Not everyone is convinced that gathering and using data on how office users move is really a game changer. “It’s a completely minor advantage,” said Zach Aarons, co-founder of advisory firm MetaProp NYC, which operates a real estate tech accelerator and seed fund.
The making of monopolies
While the real estate industry has long been fragmented and inefficient, in many ways it’s also been remarkably egalitarian. Smaller brokerages like Eastdil Secured and Rosewood Realty, for example, go head to head with the global giants including CBRE and JLL in major markets.
But some believe the rise of data could turn that meritocracy on its head.
“It will be harder for smaller players to compete going forward,” Kelly said.
By virtue of their sheer size, big firms have more data. And if the largest investment sales firms were to figure out how to use their intel to predict which properties will likely appreciate in value, for example, they could serve their clients far better.
“Why would I ever trust anyone else to help me find property?” Aarons argued. “A small brokerage can’t do that. They don’t have the data and they don’t have the resources to build that kind of technology.”
The uneven playing field has even bigger implications for data and software companies.
That’s because the bigger a database is, the more valuable it becomes to consumers. That reality virtually ensures that the dominant players like CoStar keep growing. Xceligent, meanwhile, has been losing steam at a rapid clip. In late November, Daily Mail and General Trust announced that it had dropped the money-losing data subsidiary’s carrying value to zero amid “disappointing” revenues from its push into New York.
“Data networks are inherently monopolistic,” Sroka said.
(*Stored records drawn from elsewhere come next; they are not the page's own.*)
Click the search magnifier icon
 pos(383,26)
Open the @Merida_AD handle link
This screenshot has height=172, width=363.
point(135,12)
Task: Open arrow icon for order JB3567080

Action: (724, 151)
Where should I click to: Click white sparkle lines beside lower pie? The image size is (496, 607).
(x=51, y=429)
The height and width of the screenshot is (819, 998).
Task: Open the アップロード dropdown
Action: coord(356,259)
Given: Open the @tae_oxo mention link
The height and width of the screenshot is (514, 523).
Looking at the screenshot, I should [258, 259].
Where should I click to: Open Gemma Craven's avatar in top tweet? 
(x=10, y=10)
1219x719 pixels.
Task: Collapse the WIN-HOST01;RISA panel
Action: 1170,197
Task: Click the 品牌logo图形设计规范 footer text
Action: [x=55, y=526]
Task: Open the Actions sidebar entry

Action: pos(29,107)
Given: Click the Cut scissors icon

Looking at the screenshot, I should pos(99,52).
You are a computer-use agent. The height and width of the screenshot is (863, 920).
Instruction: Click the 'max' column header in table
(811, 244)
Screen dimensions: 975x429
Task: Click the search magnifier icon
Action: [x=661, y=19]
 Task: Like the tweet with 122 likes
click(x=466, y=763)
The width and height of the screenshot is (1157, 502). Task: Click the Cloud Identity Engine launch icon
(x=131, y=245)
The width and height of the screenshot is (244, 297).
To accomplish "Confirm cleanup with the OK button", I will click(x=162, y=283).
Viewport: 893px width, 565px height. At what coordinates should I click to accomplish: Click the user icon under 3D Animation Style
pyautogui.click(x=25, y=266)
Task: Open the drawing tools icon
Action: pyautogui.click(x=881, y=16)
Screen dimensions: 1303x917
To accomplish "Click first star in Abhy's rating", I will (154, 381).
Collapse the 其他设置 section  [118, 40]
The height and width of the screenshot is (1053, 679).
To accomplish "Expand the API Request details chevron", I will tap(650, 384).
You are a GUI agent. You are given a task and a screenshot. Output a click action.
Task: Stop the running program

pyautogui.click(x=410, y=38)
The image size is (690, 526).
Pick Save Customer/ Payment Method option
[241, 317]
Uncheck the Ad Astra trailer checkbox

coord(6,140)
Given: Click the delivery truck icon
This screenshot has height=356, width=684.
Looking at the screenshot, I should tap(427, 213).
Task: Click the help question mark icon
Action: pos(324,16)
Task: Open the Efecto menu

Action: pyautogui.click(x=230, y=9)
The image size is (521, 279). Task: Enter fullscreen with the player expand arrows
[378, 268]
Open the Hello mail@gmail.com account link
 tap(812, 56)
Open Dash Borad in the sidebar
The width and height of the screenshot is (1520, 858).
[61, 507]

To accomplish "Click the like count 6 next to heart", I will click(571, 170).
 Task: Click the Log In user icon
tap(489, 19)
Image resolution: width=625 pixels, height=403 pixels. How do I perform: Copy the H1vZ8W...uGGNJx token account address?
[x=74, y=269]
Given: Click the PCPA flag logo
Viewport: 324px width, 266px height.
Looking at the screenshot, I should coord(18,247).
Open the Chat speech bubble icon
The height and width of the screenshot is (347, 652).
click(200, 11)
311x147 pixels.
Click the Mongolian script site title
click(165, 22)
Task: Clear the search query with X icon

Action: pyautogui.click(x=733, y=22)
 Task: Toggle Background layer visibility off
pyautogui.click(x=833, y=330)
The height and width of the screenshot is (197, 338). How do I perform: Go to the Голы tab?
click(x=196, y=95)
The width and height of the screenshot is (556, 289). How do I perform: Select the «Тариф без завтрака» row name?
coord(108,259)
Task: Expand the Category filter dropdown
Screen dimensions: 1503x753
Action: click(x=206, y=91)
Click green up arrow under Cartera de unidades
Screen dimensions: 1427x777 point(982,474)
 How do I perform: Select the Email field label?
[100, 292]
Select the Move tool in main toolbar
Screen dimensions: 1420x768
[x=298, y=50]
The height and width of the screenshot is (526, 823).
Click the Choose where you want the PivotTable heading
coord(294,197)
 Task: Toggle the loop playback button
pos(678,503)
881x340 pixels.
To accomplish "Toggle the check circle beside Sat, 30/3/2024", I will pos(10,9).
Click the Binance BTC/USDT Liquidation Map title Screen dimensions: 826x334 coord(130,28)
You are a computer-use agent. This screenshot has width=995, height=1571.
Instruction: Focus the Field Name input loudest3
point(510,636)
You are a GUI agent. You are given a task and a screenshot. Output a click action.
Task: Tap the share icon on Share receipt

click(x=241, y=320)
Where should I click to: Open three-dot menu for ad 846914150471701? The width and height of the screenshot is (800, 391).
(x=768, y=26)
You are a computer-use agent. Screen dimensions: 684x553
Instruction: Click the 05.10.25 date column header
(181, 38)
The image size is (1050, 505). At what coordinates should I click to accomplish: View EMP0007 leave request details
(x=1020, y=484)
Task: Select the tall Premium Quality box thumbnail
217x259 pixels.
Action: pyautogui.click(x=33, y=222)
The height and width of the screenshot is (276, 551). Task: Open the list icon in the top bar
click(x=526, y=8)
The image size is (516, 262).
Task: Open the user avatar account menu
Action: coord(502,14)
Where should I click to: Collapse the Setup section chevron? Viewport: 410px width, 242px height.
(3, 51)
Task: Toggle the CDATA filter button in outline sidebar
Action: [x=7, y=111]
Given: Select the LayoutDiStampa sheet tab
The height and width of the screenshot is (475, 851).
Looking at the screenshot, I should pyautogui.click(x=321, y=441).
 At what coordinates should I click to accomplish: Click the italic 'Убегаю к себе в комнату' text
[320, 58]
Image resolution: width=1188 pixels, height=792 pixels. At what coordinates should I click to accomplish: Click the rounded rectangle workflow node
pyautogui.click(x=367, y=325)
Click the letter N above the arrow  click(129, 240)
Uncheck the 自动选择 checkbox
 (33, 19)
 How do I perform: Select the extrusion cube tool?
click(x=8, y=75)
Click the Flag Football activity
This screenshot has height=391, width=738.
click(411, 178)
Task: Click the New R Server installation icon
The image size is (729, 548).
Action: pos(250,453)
The same issue has dogged the social media space, where Facebook quickly became the alpha dog; the e-commerce arena, where Amazon reigns supreme; and the online search world, where Google has virtually no credible rivals.
Scher of Carr & Ferrell argued those companies’ blueprints for success could be replicated by firms in other data-centric industries. “Google knows how people think,” he said. “If you want to compete with them, you can’t compete with the behavioral aspect of that data.”
If a firm were to compile a trove of behavioral data on office usage, it could also gain a strong competitive advantage. “Why not let some company be awesome at doing this?” Scher proposed. “It’s just a question of ‘Can we sustain a capitalist economy if it turns out there’s always only one company that wins every single industry?’”
In spite of conventional wisdom, Sroka argued that monopolies may be a good thing in this context. For many people, life is easier because everyone is on Facebook and because a web browser and search engine are run by the same company. The same principle applies to real estate data, he said.
Many already see CoStar as that commanding player in commercial real estate’s data revolution. “They’re a monopolist, basically,” Thypin said. Leasing brokers may grumble about the data giant’s steep prices, but they depend on its products and often have no viable alternative.
Some argue that there is one crucial difference between CoStar and Google, however. While the search engine giant collects its own data, CoStar depends on real estate companies to provide certain intel.
“It’s as if Windows was built on code provided by its customers,” Thypin said.
As real estate firms increasingly recognize the value of their data, they may become more reluctant to give it to CoStar for free only to have the company effectively sell it back to them in form of a subscription, Reonomy’s Sarkis argued.
“That’s going to create some cognitive dissonance, I assume,” he said.
To Sarkis and others, this means firms have a chance to compete with CoStar if they use novel technologies or grant users more control over their own data.
“Any incumbent is an incumbent for only so long,” Sarkis said.